Avant de choisir et d’installer des bornes de recharge, les gestionnaires de flotte doivent réfléchir à l’impact de ces bornes sur le réseau et aux outils de suivi. « Ils doivent ainsi prendre en compte les réflexions autour des services de charge et de mobilité (gestion de contrôle d’accès, suivi de l’état technique des bornes, etc.) », conseille Jean-Marie Racine, directeur commercial de Freshmile. Cet opérateur de recharge pilote et exploite les bornes (coordination de la maintenance, gestion de la monétisation des charges, etc.). En tant qu’opérateur de mobilité, il fournit aussi le pass Freshmile qui rassemble les consommations de recharges publiques et privées sur une seule plate-forme.
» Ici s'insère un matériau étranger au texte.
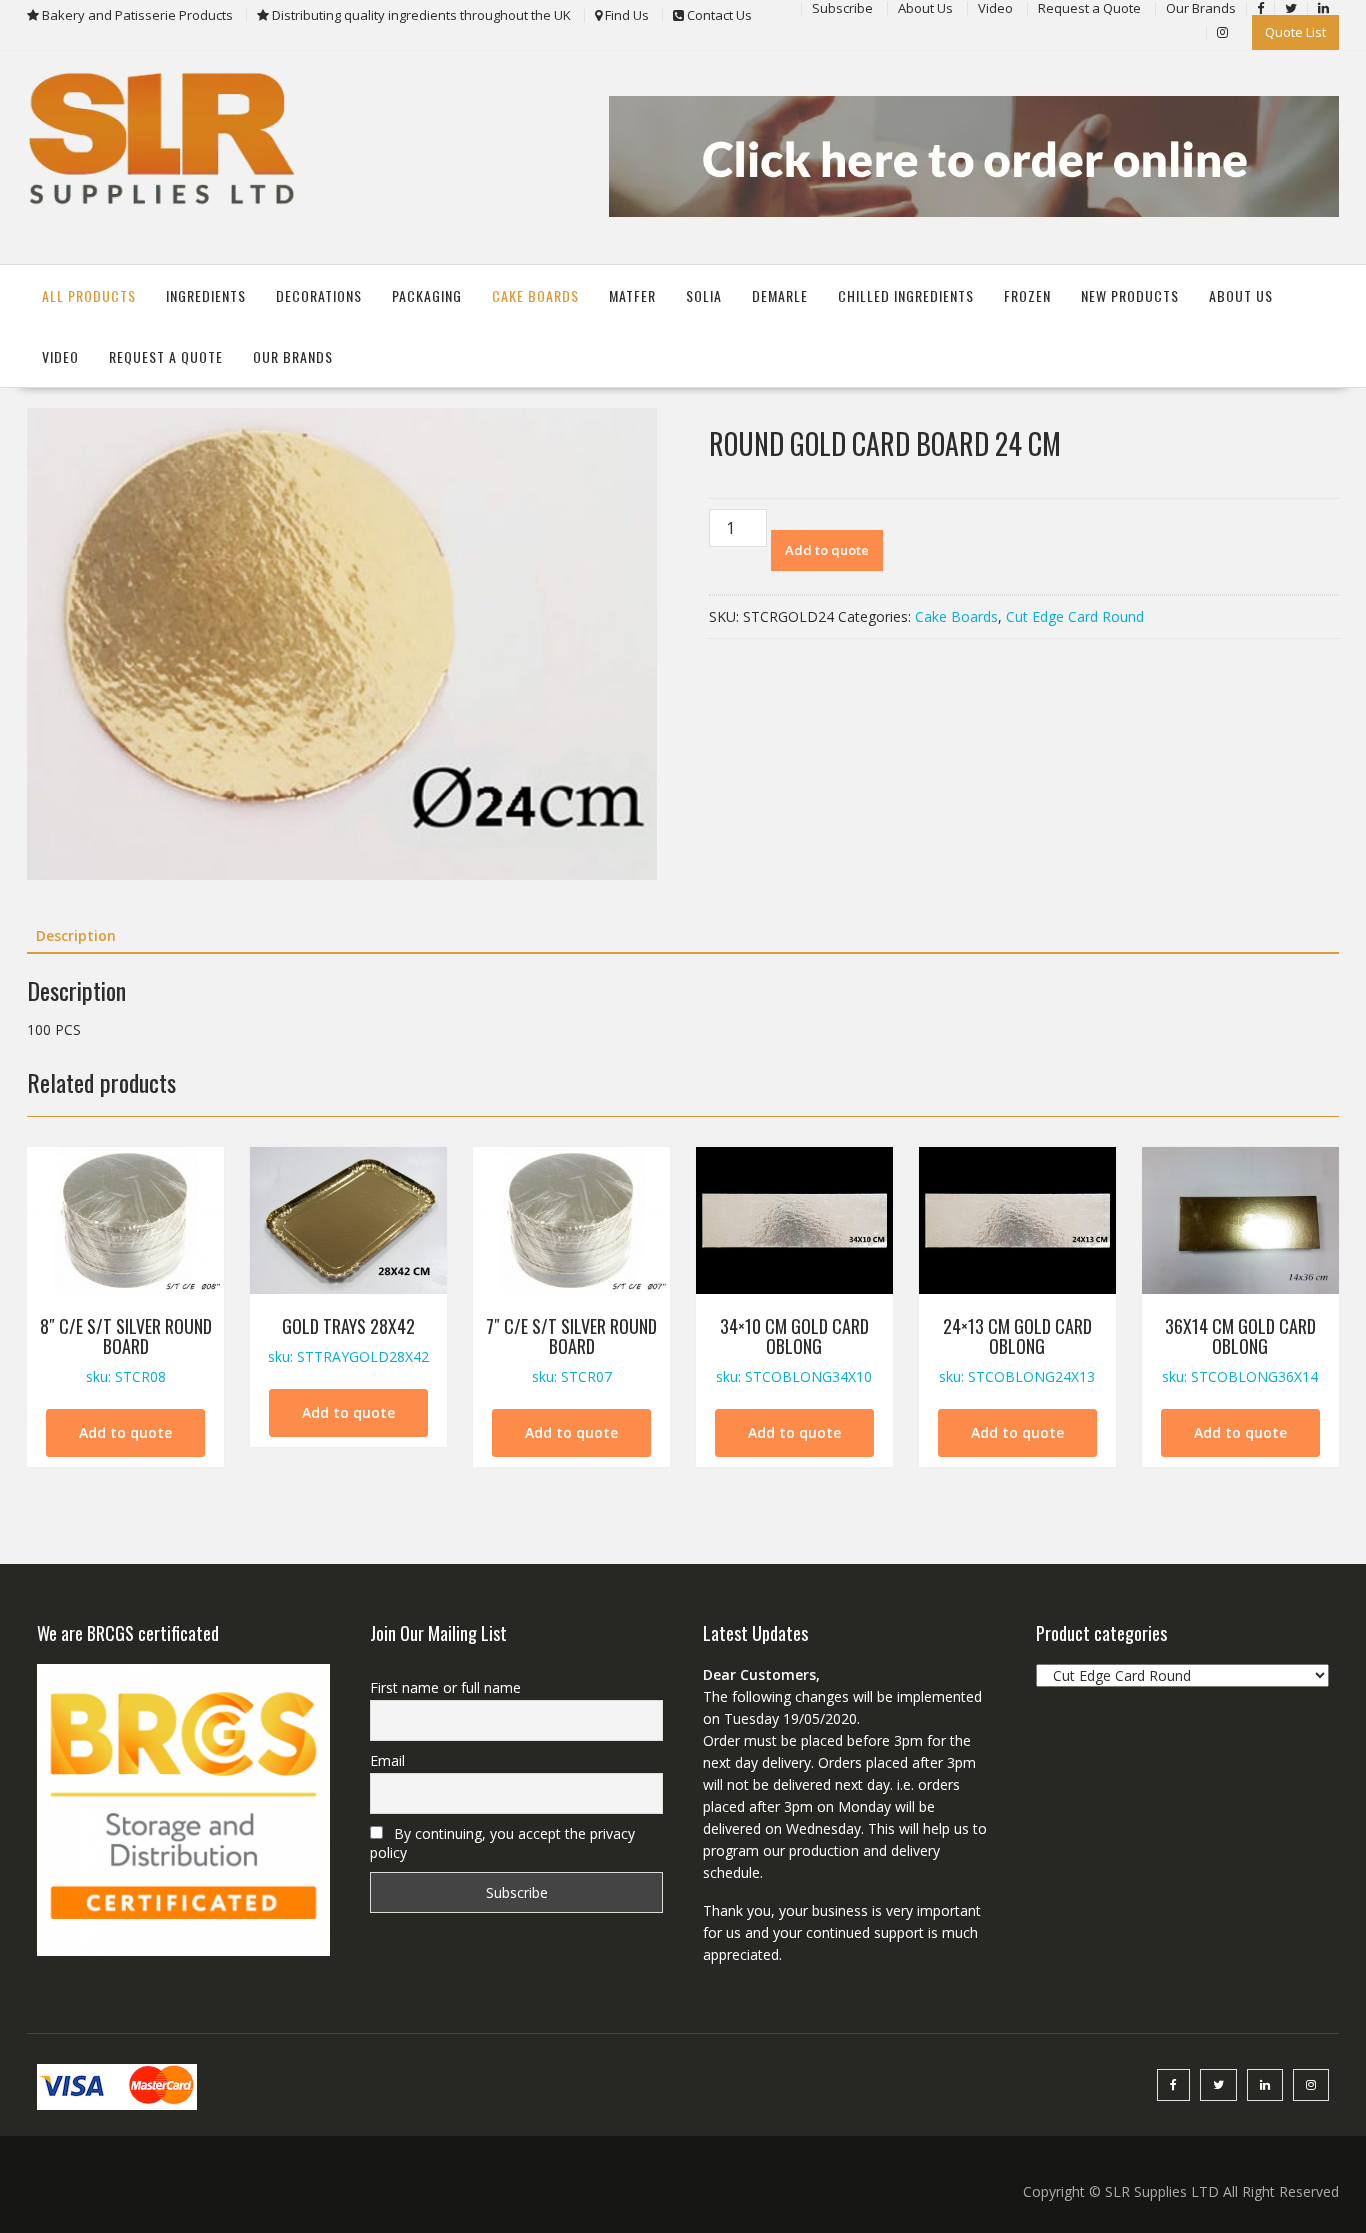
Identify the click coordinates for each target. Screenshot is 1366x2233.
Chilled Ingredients (906, 295)
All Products (89, 295)
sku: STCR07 (571, 1349)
Comme pour les véhicules, les flottes doivent donc étudier les moyens de superviser les bornes afin de limiter les coûts et de gérer les recharges des collaborateurs. « Cette supervision est un réel atout dans les grands sites car elle renseigne sur l’état de la borne et permet d’établir un système logistique d’accès aux employés afin de suivre leurs consommations. Avec notre système de supervision, nous mesurons, remontons puis répartissons les charges associées aux consommations électriques des conducteurs à partir du point de livraison d’électricité d’un bâtiment ou d’un parking d’entreprise », avance Bastien Batt, directeur général de l’opérateur Borne Recharge Service.
Trouver la bonne solution
« La plupart de nos homologues fournissent une solution basique de suivi technique des infrastructures de recharge, c’est-à-dire une plate-forme de supervision en complément de la fourniture et de la pose de bornes. D’autres commercialisent des systèmes de supervision plus performants mais sans assistance pour la gestion du parc de bornes. Pour notre part, nous développons l’intégralité de nos solutions informatiques et proposons notre savoir-faire pour aider à leur utilisation. Pour offrir un service de recharge complet, acheter un logiciel de gestion de bornes ne suffit pas ! », défend Jean-Marie Racine de Freshmile. Ce prestataire accompagne ses interlocuteurs avec un support client et une assistance téléphonique 24 h/24, 7 j/7.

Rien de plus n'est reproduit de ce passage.